Crash (n) was formed in 2000 in Bergen, Norway. The band released two 7", one 10" and a CD, toured Europe and Scandinavia once and the UK twice. After Aaron Arjuna Rudra left the band in 2003 the band chose to change name and continued as The First Cut. The band did numerous shows and released a CD in 2006 called "Silence afterwards", but due to different circumstances the band found it hard to carry on with touring and kept a low profile throughout 2005 and 2006.

The First Cut was on a hiatus from 2005 until 2014. Thomas Santuna Larssen played bass in Datarock, and Ralph Myerz and the Jack Herren Band while Kristian Gundersen used to play in the band I.O.U. Arild Eriksen sang and played bass in Bouvet.

In 2014 the band reformed under the name Neighboring Sounds. Yngve Andersen from the band Blood Command played bass. The band first recorded a few songs with Kenneth Ishak of Beezewax in 2016 but only released the song Everyone's From Somewhere Else digitally. Thomas Larssen joined the band again in 2016. The band recorded another few songs with Kenneth Ishak in 2019 and released the single Spolia in 2020 on the label Sound Fiction.

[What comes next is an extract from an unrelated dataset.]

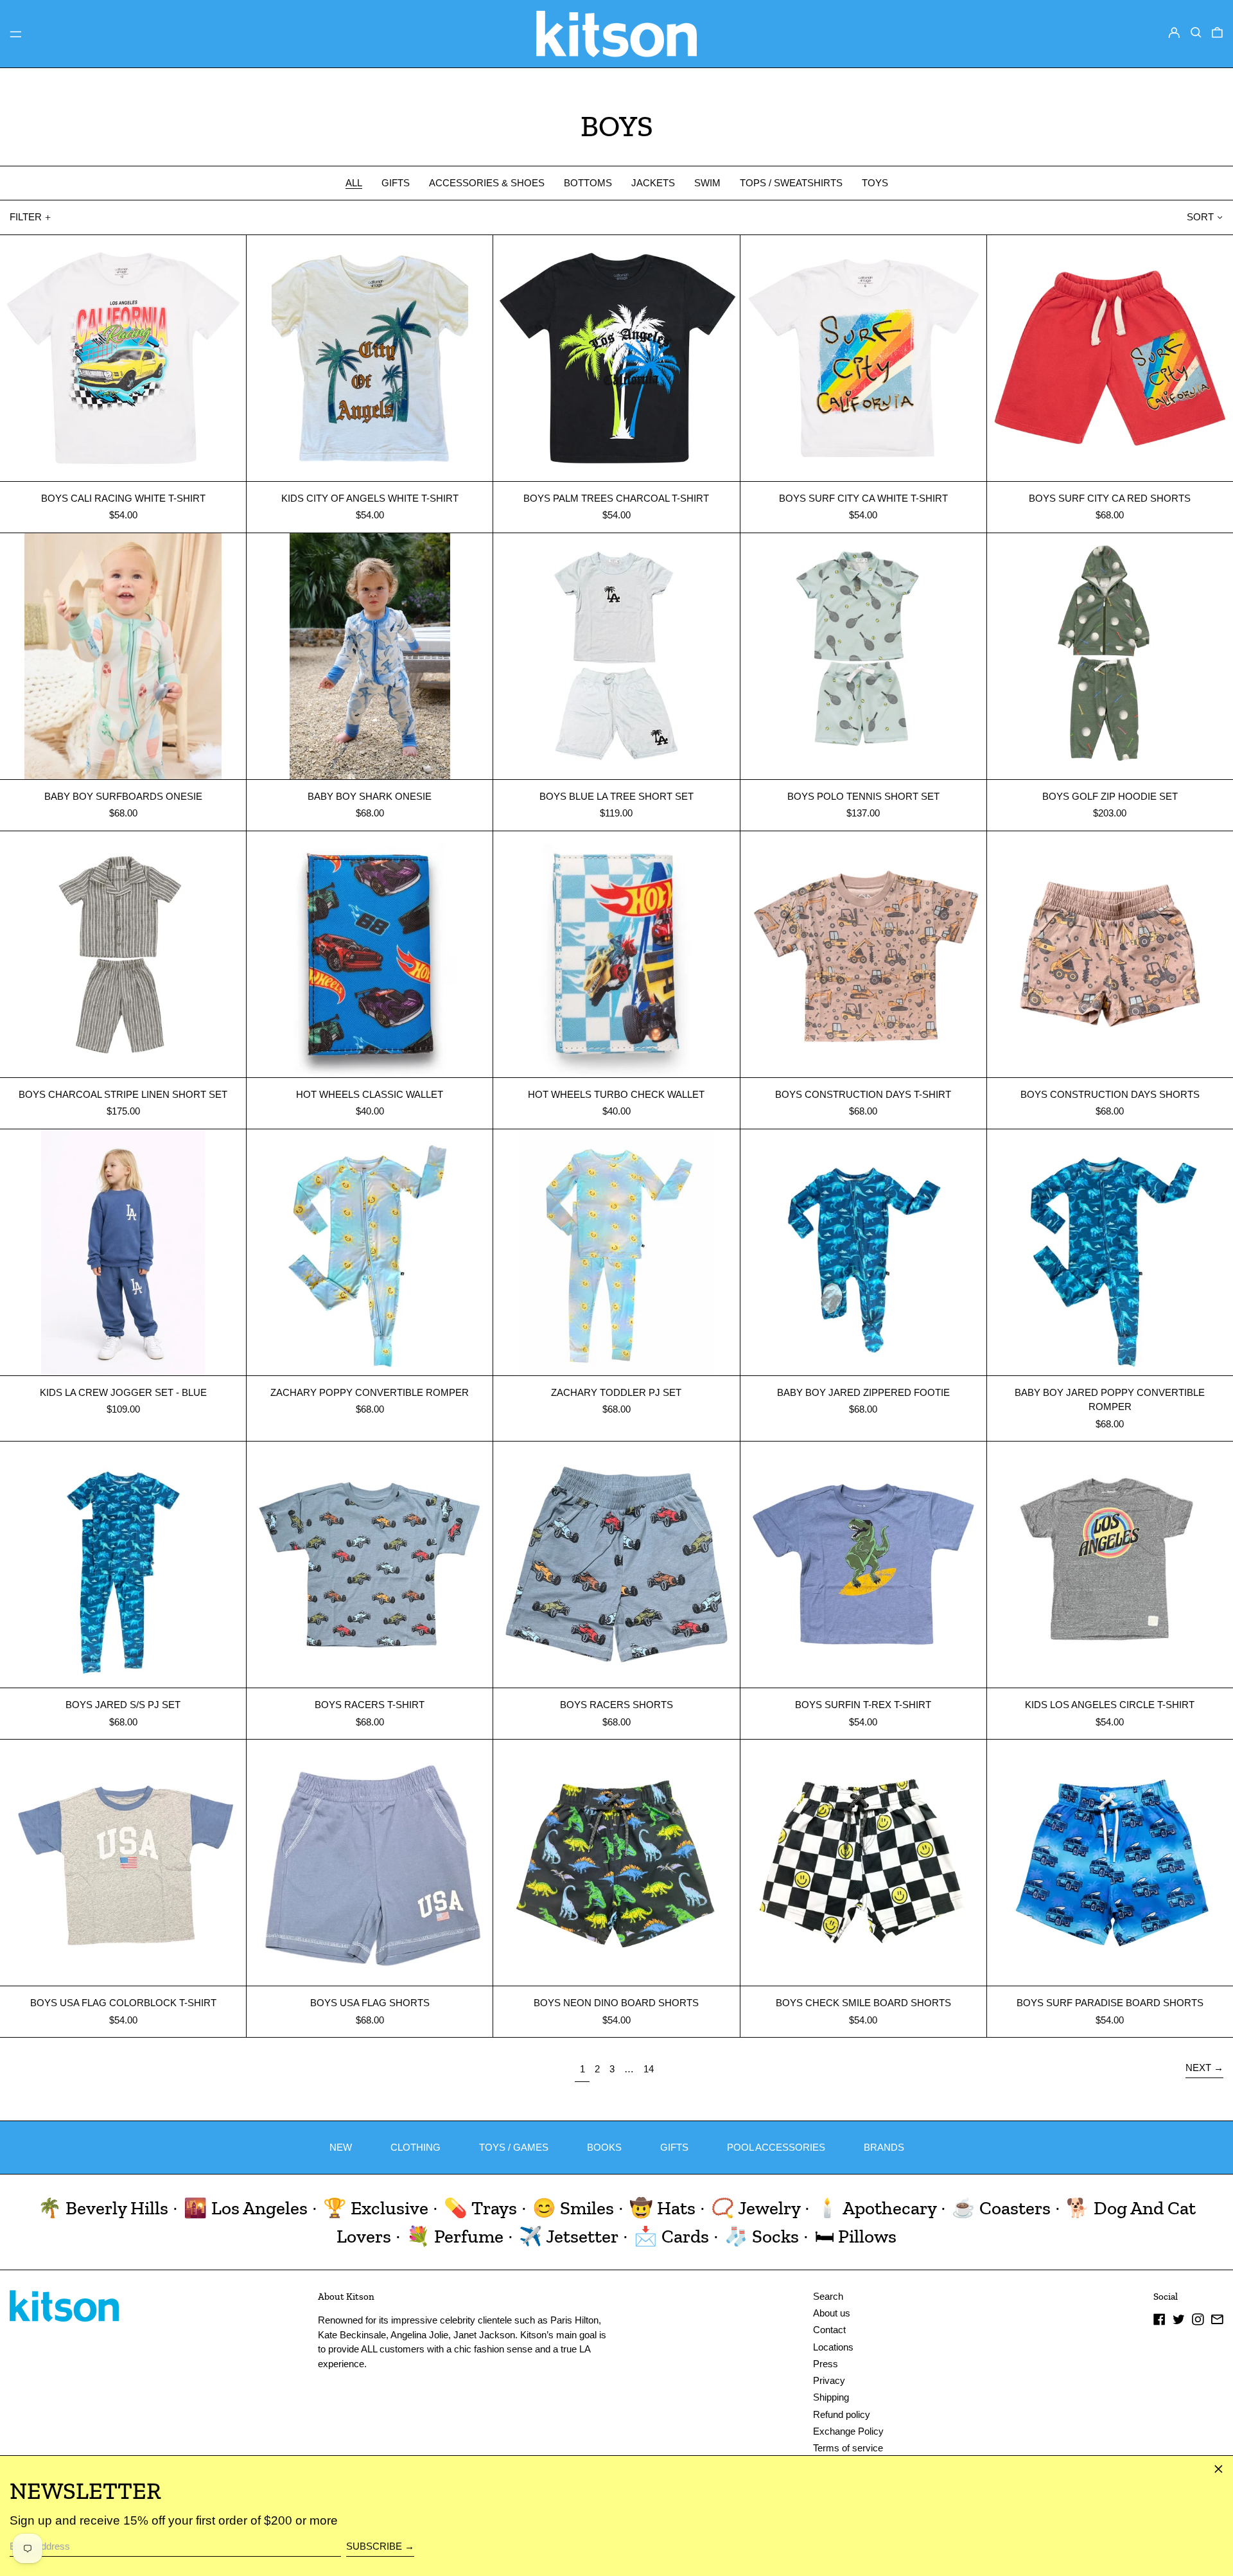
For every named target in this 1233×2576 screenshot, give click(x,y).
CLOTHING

Anders Blom from the bands Flight Mode, Youth Pictures of Florence Henderson, Islandsgate and Ben Leiper joined on bass in 2021.

Neighboring Sounds recorded the album "Cold in the smart city", which was released in autumn 2023 on the labels Friend Club (US), strictly no capital letters (UK), Bcore disc (ES), Friend of mine (JPN), Adagio830 (GER), Lilla Himmel (N) and Sound fiction (N).

== Discography ==

- As Neighboring Sounds
- Cold in the smart city - Ivar Winther remix Digital single (2024)
- Cold in the smart city LP/Digital (2023)
- Polis Digital single (2023)
- No commons Digital single (2023)
- Holiday palaces Digital single (2023)
- Everyone's From Somewhere Else 7" (2021)
- Spolia Digital single (2020)
- Everyone's From Somewhere Else Digital single (2020)

- As The First Cut
- Silence Afterwards CD (2006)

- As Crash (n)
- Crash (2000) 7" on Sound Fiction.
- Young Boy I Can Help You Through Your Exams (2001) 10" on Sound Fiction and Premonition Records.
- Split with Solea (US) (2002) 7" on Sound Fiction.
- Young Boy I Can Help You Through Your Exams and more (2003) CD on *Firefly Recordings.